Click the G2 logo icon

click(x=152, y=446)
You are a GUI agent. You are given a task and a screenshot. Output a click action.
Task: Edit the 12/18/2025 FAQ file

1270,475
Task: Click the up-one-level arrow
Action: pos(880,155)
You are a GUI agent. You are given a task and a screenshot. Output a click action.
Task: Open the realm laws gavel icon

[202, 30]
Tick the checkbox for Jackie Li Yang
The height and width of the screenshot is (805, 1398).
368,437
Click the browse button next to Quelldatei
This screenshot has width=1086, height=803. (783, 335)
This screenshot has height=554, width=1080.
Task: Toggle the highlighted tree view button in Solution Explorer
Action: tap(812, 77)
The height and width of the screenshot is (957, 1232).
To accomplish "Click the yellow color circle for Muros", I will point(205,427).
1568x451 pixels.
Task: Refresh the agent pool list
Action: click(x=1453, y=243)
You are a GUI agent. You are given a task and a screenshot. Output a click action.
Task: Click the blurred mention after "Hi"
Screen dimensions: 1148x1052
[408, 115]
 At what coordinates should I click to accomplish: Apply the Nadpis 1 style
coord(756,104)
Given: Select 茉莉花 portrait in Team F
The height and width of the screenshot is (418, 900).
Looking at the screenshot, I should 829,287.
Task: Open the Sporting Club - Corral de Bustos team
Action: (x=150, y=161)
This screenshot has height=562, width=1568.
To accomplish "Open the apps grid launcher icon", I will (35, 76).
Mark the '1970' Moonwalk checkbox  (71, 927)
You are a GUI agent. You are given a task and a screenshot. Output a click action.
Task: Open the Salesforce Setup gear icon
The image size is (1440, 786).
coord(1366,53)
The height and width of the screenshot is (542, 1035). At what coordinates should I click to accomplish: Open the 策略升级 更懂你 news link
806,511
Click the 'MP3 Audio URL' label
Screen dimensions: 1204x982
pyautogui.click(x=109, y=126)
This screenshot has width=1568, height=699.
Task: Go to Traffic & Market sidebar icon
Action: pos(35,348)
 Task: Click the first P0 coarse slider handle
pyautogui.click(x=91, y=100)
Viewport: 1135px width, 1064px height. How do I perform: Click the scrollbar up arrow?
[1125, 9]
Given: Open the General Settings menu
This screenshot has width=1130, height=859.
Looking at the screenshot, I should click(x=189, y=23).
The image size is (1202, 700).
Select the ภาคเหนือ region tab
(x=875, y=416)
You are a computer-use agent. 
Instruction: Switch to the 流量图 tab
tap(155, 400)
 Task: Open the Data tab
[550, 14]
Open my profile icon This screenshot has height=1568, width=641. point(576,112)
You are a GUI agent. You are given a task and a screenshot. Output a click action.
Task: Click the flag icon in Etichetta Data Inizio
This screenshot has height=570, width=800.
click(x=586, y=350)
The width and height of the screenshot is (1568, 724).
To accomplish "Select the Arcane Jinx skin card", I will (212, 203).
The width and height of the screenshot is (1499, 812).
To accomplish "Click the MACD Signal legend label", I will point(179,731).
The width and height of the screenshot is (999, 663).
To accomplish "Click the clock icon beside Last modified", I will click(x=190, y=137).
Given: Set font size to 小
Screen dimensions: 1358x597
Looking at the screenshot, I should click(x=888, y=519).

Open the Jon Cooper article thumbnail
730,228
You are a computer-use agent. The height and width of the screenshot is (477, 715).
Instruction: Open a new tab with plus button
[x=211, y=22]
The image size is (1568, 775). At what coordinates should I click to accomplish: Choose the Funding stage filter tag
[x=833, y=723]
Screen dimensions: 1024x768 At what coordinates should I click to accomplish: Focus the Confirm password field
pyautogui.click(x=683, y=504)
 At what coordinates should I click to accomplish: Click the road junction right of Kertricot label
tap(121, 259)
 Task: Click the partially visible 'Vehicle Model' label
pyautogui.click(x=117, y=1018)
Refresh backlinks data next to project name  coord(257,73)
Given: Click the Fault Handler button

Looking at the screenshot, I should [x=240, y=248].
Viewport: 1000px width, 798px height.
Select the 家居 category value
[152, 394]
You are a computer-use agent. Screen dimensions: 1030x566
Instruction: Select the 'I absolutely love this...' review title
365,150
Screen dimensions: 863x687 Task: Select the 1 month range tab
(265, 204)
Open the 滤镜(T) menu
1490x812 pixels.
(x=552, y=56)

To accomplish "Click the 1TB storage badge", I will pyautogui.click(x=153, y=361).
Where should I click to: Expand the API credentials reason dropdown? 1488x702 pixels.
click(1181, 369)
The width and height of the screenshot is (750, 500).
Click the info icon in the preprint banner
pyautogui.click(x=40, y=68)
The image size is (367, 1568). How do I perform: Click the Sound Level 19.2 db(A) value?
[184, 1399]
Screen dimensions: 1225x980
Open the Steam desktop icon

> _Instructions for the task_
Restate word for word each line of the data from the one with "The width and height of the screenshot is (750, 500)." to the last, keeping both ends.

> _Result for this task_
The width and height of the screenshot is (750, 500).
Click the info icon in the preprint banner
pyautogui.click(x=40, y=68)
The image size is (367, 1568). How do I perform: Click the Sound Level 19.2 db(A) value?
[184, 1399]
Screen dimensions: 1225x980
Open the Steam desktop icon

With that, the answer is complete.